I have read on the forum the stories of new graduates and graduates to the first work experience, the research of information of those who would like to learn, the useful and valuable advice of those who have more experience, the necessary motivation, of the pays that are often to be satisfied without being fully satisfied. I would like to take advantage of the excellent forum to expose my situation and my doubts, hoping not to be too repetitive compared to previous discussions.

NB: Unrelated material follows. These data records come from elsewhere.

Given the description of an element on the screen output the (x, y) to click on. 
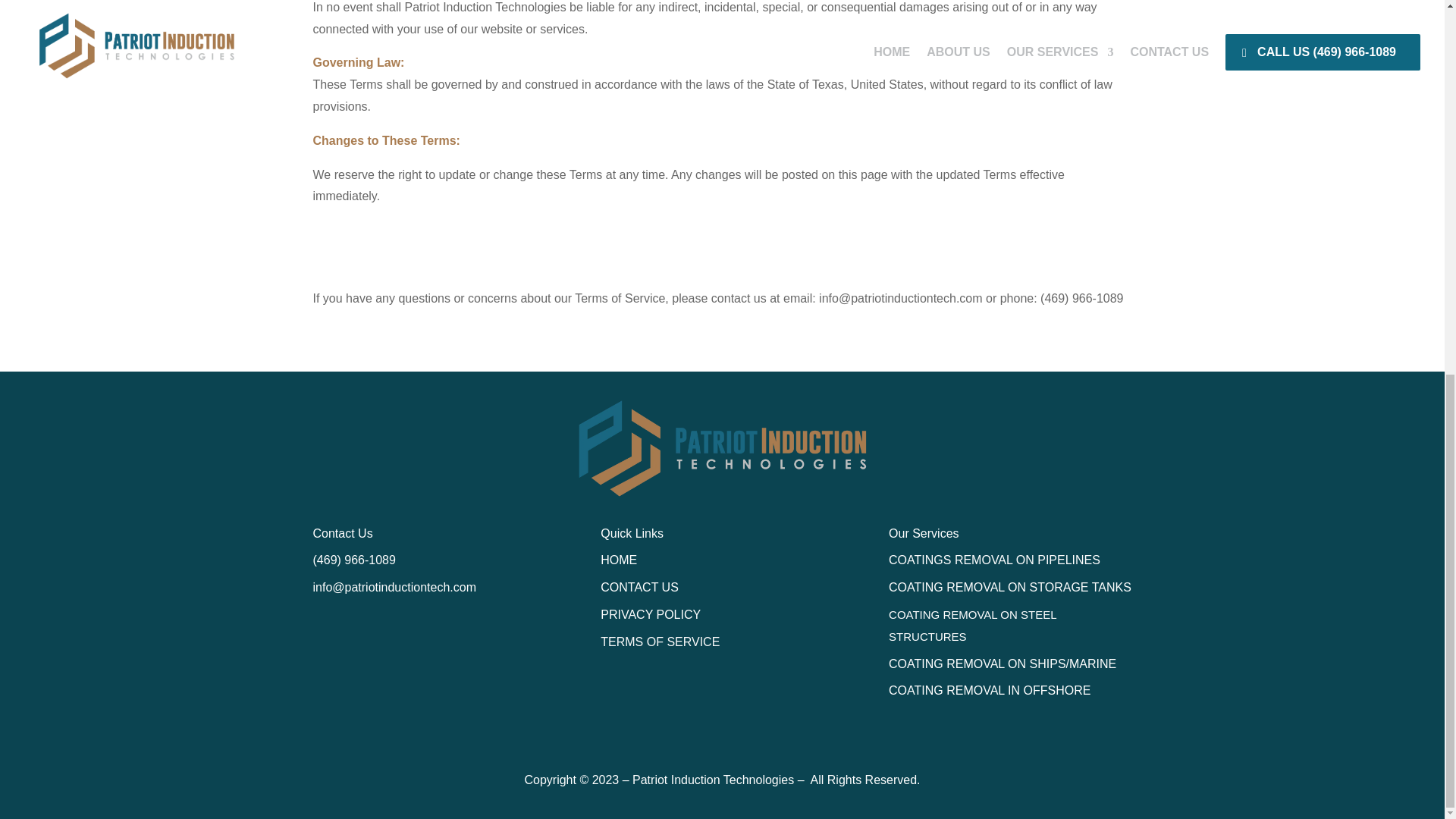
HOME (618, 559)
Patriot Induction Technologies logo-02 (721, 447)
COATINGS REMOVAL ON PIPELINES (994, 559)
COATING REMOVAL IN OFFSHORE (989, 689)
COATING REMOVAL ON STEEL STRUCTURES (972, 625)
COATING REMOVAL ON STORAGE TANKS (1009, 586)
CONTACT US (638, 586)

I am 29 years old (age of apprenticeship, although only for a few months), I live in Piedmont, a diploma of geometra and a three-year degree in civil engineering (I have not matured working experiences in such sectors). As I look for work, when I turn to interinal agencies, these always ask me if I would be able to make the designer cad, which can make me understand that there would be possibilities. actually, from a first look, even the various job offers sites report different ads for designers and designers cad. if still not understood: the cad unfortunately I don't know how to use it, so I'm evaluating the chance to give me the chance to learn. I have identified an evening course (250 hours) of those financed by the province, to which I suppose I should at least support a nice internship.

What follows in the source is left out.